Era atterrato da Addis Abeba all'aeroporto di Fiumicino con 100 ovuli di eroina in pancia. Un cittadino di origine nigeriana di 34 anni è stato quindi arrestato dai carabinieri con l'accusa di traffico e detenzione illecita di sostanze stupefacenti e condotto in carcere a Civitavecchia, dove dovrà rimanere a disposizione dell'autorità giudiziaria. L'uomo era atterrato la mattina a Roma verso l'alba all'aeroporto intercontinentale Leonardo Da Vinci ma, dopo il consueto controllo dei documenti per passare la frontiera, ha iniziato a sentirsi male. I carabinieri della Compagnia aeroporti di Roma hanno notato che qualcosa non andava, e che l'uomo era visibilmente sofferente: per questo hanno deciso di fermarlo e portarlo all'ospedale Grassi di Ostia, dove è stato sottoposto a controlli approfonditi per controllare cos'avesse.

Roma, atterra con 100 ovuli di eroina nello stomaco: portato al Grassi di Ostia

E proprio all'ospedale è stata fatta la scoperta: il 34enne non si stava sentendo male per gli scombussolamenti dovuti al volo da Addis Abeba, ma perché nello stomaco aveva ben 100 ovuli di eroina, ingeriti prima di partire. Una quantità di droga con un peso superiore ai 1200 grammi: una cosa pericolosissima, che può portare alla morte i corrieri se si dovesse aprire l'involucro che contiene la sostanza. L'uomo, che è risultato avere precedenti penali, è rimasto in ospedale fino a che non ha espulso tutti gli ovuli, dopodiché è stato arrestato in flagranza di reato con l'accusa di traffico e detenzione illecita di sostanze stupefacenti e portato nel carcere di Civitavecchia.
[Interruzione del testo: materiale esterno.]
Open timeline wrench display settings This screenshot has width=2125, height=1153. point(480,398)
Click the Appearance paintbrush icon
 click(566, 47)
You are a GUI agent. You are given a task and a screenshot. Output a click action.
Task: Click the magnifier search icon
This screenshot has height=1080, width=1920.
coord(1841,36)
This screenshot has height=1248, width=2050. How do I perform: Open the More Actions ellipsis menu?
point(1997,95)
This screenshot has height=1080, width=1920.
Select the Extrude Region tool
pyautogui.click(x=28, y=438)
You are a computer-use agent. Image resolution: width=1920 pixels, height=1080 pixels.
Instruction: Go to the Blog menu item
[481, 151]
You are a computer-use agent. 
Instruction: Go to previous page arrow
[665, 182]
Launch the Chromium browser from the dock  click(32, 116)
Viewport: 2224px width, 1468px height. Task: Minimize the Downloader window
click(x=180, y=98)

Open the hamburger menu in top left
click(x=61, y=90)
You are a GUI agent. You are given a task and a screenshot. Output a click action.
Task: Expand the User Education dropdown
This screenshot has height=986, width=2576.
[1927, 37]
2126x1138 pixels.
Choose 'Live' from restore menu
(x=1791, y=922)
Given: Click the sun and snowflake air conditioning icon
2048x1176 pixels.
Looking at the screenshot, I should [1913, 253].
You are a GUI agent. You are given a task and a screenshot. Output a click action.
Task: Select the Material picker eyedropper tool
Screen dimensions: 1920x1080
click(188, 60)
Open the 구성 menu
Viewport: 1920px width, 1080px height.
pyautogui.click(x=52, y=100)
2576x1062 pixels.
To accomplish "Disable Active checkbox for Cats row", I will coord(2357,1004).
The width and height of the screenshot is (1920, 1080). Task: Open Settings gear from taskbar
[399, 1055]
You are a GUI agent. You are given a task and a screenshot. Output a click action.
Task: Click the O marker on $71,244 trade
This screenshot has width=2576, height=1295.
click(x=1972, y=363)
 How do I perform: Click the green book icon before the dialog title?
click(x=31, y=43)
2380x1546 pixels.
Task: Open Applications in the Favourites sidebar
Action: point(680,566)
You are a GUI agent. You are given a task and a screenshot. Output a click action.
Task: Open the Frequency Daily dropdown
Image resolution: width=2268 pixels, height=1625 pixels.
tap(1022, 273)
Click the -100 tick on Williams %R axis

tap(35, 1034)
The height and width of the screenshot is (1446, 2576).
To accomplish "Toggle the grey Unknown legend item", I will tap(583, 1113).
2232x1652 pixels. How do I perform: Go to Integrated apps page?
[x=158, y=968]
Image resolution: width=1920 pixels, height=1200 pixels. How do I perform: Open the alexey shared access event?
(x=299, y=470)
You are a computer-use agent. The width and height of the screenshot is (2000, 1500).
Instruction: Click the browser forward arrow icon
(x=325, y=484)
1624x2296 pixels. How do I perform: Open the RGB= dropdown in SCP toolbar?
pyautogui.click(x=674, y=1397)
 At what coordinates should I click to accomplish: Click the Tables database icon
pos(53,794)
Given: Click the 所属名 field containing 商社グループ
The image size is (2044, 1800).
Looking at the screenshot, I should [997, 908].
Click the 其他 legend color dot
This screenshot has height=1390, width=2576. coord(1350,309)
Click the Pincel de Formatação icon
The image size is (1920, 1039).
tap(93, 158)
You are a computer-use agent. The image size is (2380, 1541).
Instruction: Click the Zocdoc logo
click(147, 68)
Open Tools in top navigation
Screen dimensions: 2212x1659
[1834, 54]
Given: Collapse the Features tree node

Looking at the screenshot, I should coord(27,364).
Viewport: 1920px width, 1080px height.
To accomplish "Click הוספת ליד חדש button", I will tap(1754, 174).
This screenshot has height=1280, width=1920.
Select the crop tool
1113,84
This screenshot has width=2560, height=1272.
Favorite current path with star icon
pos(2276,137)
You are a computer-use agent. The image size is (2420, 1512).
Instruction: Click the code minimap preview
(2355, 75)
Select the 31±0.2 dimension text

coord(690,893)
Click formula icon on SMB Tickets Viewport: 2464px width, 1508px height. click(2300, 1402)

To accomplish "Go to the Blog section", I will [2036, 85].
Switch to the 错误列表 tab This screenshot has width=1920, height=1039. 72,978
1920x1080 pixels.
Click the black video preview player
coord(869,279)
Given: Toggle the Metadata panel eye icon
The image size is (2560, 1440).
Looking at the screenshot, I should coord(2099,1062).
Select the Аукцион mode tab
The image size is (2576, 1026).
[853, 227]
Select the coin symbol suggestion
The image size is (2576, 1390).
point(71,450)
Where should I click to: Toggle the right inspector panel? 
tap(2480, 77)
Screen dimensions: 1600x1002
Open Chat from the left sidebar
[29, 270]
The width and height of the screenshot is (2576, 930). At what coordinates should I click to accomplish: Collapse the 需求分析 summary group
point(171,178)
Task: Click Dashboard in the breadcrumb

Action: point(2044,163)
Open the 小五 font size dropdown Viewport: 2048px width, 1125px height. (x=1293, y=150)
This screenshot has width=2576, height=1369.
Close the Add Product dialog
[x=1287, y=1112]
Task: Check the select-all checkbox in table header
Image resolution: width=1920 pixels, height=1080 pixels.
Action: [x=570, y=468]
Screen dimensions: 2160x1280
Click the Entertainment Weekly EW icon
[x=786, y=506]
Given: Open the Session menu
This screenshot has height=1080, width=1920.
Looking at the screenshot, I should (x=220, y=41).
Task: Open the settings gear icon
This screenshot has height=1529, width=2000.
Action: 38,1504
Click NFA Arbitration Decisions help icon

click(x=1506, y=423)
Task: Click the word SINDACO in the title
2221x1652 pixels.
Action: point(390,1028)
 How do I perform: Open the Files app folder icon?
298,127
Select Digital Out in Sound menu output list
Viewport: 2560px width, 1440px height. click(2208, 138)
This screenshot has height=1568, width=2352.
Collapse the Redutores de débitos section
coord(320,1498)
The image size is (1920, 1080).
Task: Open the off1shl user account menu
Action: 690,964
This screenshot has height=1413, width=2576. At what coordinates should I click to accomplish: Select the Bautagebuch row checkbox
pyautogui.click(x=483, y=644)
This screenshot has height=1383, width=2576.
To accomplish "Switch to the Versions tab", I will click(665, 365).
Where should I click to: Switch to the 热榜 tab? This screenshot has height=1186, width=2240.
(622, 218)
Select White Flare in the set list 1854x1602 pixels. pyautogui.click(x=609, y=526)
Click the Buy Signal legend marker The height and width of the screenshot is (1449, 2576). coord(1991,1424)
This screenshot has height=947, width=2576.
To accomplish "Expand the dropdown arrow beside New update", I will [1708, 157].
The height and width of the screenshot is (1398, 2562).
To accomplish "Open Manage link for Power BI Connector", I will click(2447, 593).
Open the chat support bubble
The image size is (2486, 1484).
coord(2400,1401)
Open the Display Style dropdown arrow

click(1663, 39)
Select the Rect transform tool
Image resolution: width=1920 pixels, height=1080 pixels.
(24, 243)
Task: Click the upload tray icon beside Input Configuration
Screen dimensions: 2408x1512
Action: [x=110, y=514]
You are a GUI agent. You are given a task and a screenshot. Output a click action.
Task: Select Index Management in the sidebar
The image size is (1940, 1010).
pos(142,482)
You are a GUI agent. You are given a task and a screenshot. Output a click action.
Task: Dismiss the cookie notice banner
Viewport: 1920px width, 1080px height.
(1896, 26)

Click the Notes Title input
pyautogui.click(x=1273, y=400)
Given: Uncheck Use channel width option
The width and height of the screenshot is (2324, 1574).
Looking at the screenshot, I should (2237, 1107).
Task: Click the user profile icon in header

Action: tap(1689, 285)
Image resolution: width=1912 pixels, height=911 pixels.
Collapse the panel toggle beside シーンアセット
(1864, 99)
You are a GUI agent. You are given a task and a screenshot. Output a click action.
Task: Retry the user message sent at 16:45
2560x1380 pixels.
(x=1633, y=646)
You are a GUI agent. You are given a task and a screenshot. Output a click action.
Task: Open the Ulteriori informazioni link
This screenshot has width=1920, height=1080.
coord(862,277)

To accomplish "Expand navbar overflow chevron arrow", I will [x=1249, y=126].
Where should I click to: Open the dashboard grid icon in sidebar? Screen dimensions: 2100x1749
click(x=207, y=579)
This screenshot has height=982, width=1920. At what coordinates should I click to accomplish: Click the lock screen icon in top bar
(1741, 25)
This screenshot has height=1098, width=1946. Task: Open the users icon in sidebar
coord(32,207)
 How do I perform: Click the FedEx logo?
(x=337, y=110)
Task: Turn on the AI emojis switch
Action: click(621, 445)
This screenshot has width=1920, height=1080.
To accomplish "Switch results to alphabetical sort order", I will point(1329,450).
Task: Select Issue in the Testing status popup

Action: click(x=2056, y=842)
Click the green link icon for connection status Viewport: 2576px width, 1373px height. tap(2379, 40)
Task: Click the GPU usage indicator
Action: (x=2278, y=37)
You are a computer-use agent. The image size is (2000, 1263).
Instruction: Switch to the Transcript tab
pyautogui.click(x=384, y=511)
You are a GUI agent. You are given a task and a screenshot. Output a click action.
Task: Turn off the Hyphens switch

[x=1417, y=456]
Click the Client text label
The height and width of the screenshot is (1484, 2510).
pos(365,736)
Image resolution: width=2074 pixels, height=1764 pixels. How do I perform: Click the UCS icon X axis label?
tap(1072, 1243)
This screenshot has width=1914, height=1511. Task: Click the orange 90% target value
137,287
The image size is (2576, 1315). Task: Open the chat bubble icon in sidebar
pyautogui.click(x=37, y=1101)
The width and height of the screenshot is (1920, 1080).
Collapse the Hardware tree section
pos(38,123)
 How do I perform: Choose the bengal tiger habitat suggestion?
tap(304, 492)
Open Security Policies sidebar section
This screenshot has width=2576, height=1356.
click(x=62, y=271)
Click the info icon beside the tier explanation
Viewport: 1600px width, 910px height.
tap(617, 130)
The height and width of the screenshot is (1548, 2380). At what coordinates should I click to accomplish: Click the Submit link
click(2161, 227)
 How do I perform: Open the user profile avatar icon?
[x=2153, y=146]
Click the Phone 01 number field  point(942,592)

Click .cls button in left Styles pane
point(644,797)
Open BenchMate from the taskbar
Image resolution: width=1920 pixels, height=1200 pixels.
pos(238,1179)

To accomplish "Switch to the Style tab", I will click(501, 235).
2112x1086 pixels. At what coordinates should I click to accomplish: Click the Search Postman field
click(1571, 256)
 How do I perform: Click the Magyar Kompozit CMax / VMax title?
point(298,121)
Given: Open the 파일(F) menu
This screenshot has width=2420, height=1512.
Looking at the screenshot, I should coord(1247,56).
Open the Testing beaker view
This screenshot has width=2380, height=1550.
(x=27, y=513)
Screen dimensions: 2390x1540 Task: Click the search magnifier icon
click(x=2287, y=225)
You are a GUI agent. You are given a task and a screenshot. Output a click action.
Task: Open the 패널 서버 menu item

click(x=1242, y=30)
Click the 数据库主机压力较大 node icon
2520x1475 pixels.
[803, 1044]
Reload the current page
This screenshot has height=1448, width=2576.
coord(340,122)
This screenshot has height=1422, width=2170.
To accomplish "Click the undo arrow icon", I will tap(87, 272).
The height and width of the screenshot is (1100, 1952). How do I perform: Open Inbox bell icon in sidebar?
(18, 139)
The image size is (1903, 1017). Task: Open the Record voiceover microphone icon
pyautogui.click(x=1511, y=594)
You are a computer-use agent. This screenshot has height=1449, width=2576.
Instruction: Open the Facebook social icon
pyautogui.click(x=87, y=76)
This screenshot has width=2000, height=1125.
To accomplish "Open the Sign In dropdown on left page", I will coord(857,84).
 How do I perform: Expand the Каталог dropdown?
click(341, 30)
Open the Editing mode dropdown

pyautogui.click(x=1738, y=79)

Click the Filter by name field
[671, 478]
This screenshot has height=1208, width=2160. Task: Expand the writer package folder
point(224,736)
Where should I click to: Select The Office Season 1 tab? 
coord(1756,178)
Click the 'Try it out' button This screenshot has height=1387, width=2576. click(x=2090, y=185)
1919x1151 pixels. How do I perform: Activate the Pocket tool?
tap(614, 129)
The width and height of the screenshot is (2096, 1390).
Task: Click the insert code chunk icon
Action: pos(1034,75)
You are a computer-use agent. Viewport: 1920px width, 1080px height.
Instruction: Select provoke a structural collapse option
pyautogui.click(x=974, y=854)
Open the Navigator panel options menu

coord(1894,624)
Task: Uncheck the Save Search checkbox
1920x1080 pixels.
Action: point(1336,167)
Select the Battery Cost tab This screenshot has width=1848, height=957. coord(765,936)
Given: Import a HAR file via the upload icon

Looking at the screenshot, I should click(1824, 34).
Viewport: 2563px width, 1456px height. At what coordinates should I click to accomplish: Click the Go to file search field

Ingerire ovuli di droga per portarla in altri paesi è molto frequente, ma anche potenzialmente letale: è molto raro che si aprano nello stomaco – sono fatti appositamente per resistere ai succhi gastrici – ma quando questo avviene nella maggior parte dei casi porta alla morte del corriere, che va in overdose.